In the abstract on complement activation in a rat model of retinal lesions, why do the authors suggest that modulating microglial activation and recruitment could be a useful therapeutic avenue?

§ **Excerpted text**
┌────────

Abstract
Purpose :
Dysregulation of the complement system is a key factor in the pathogenesis of all forms of age-related macular degeneration (AMD). In geographic atrophy, complement activation has been linked to the progressive expansion of the macular lesion via genome-wide association studies, although how this process occurs is unclear. Using a rat model of photooxidative stress and inflammation, we explore the role of microglia/macrophages in propagating complement activation within expanding lesions over a 2-month period, as chronicled via Optical Coherence Tomography (OCT).
Methods :
Adult SD rats were exposed to 1000 lux bright light for 24 hours (LD). Following light exposure, OCT images were captured at 0, 3, 7, 14 and 56 days following LD (n=4), to map histological changes of the outer nuclear layer (ONL) and retinal integrity. For other animals, eyes and retinas were collected at each of the aforementioned time points, and assayed for expression and localisation of complement genes (qPCR and in situ hybridisation), and deposition of the complement activation product C3d (immunohistochemistry).
Results :
Following LD, OCT revealed a significant thinning of the ONL which culminated in a substantial lesion in the superior retina by 7 days. This lesion slowly expanded over the ensuing post-exposure period, and reached maximal thinning at 56 days (P<0.05). In correlation, the expression of all complement genes assessed (C1s, C2, C3, C4a, CFB, CFD, SERPING1, CFH and CFI) was persistently up-regulated throughout the LD time course. Some, including C1s, C3 and C4a, remained up-regulated even after 56 days post-exposure (P<0.05). Using in situ hybridization, C1s and C3 mRNA were found to co-localise with subretinal microglia/macrophages, which were present at the edges of the expanding lesion up to 56 days after LD and were in close proximity to C3d deposits at the lesion edges.
Conclusions :
Our findings suggest that complement activation at the edges of atrophic lesions is promoted by the recruitment of subretinal microglia/macrophages, and that this may facilitate its chronic expansion over time. Consequently, the modulation of microglial activation and recruitment may be a useful therapeutic avenue to curtail deleterious complement activation and slow the progression of atrophic AMD.
This is an abstract that was submitted for the 2016 ARVO Annual Meeting, held in Seattle, Wash., May 1-5, 2016.

└────────

§ **Record set**
┌────────

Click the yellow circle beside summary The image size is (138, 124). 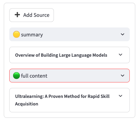tap(16, 34)
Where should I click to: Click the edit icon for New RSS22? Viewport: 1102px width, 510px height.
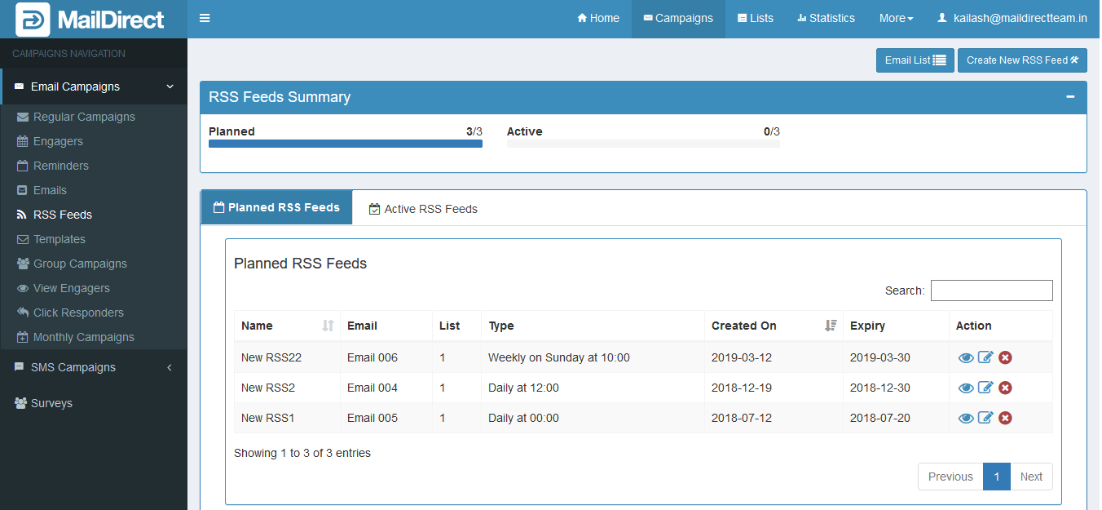[985, 357]
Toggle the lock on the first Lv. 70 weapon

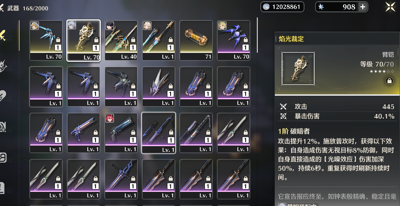click(x=58, y=40)
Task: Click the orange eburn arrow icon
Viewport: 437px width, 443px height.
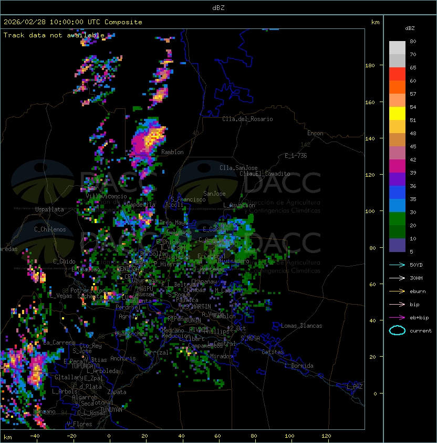Action: click(x=397, y=291)
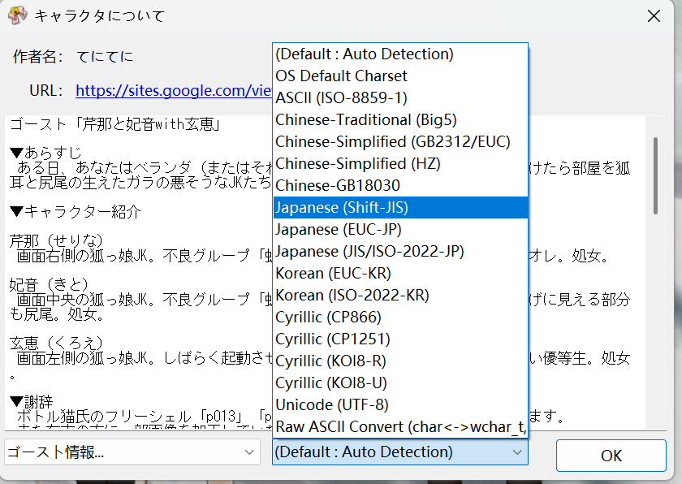
Task: Click the app icon in title bar
Action: 15,15
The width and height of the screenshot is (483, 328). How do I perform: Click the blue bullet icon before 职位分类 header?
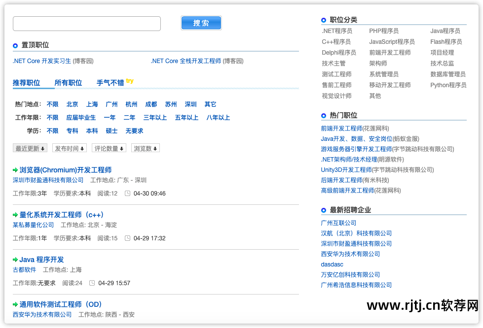pyautogui.click(x=323, y=20)
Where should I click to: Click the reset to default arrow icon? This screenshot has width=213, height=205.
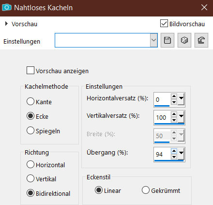[201, 40]
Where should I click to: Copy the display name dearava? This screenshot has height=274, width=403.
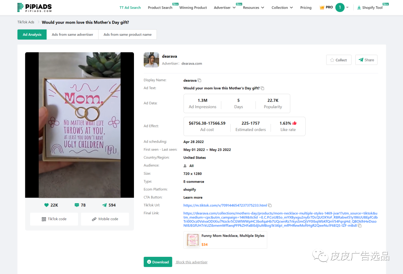pos(200,81)
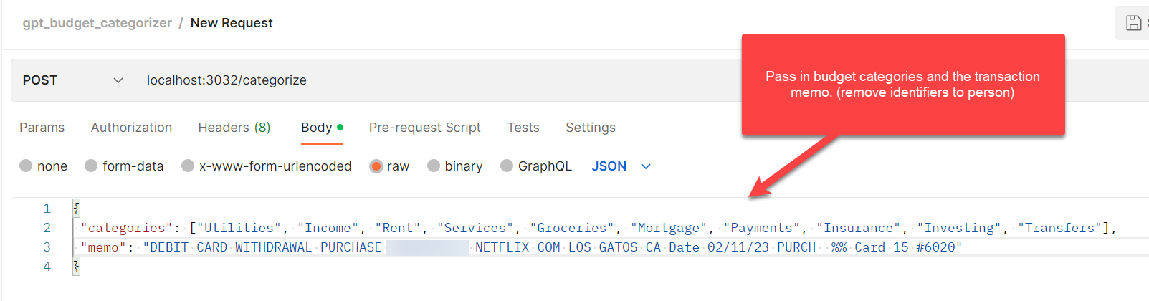Screen dimensions: 1149x301
Task: Select the binary body option
Action: point(434,166)
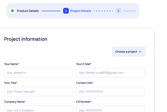Click the dashed connector line before Payment
Viewport: 167px width, 112px height.
point(103,11)
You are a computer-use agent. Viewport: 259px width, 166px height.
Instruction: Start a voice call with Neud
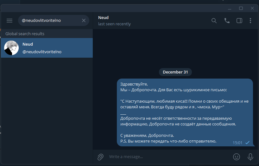[x=227, y=21]
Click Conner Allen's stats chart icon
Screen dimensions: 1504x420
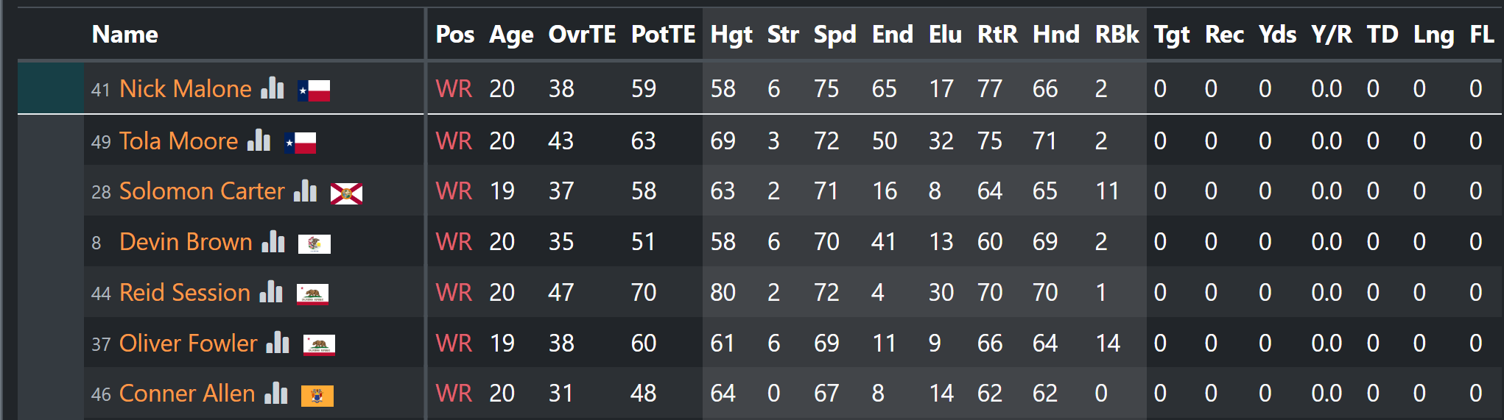(x=276, y=393)
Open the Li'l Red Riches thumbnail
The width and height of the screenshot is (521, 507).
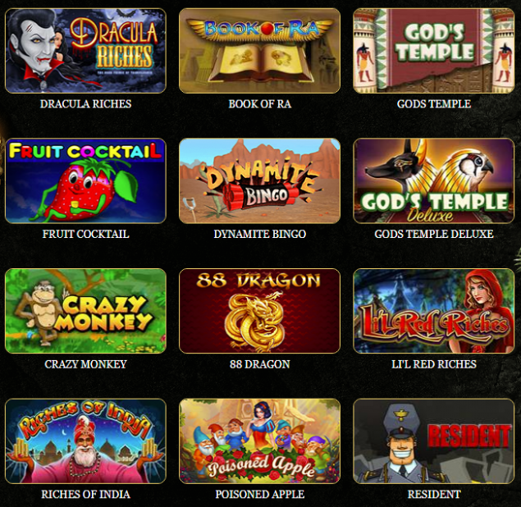[x=433, y=311]
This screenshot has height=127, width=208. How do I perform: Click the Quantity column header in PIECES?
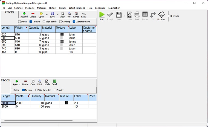coord(35,29)
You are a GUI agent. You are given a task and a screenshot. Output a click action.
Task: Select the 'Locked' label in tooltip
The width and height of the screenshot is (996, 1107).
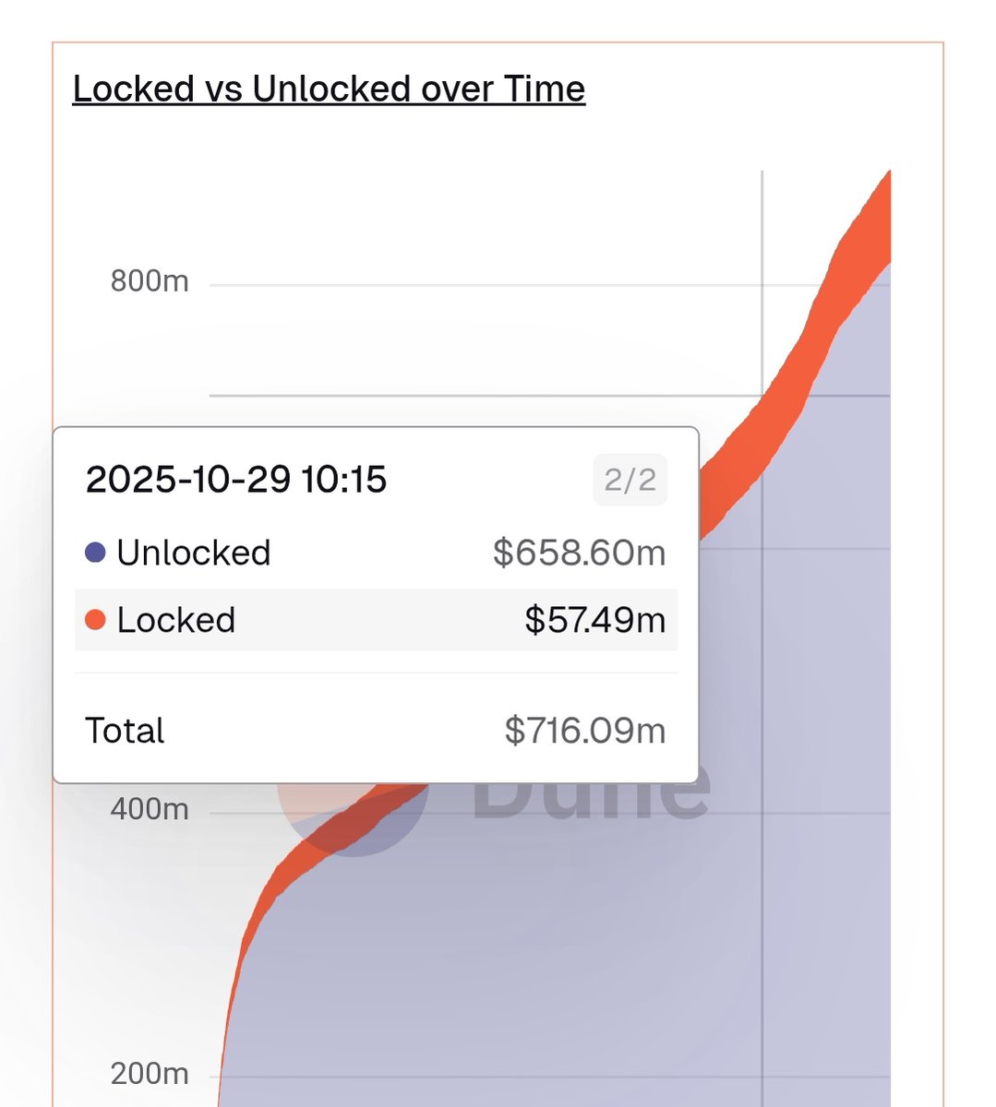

└────────

§ **Result of this exercise**
The findings suggest that recruited subretinal microglia/macrophages promote complement activation at the edges of atrophic lesions, which may drive the lesions' chronic expansion over time. Modulating microglial activation and recruitment could therefore curtail harmful complement activation and slow the progression of atrophic AMD.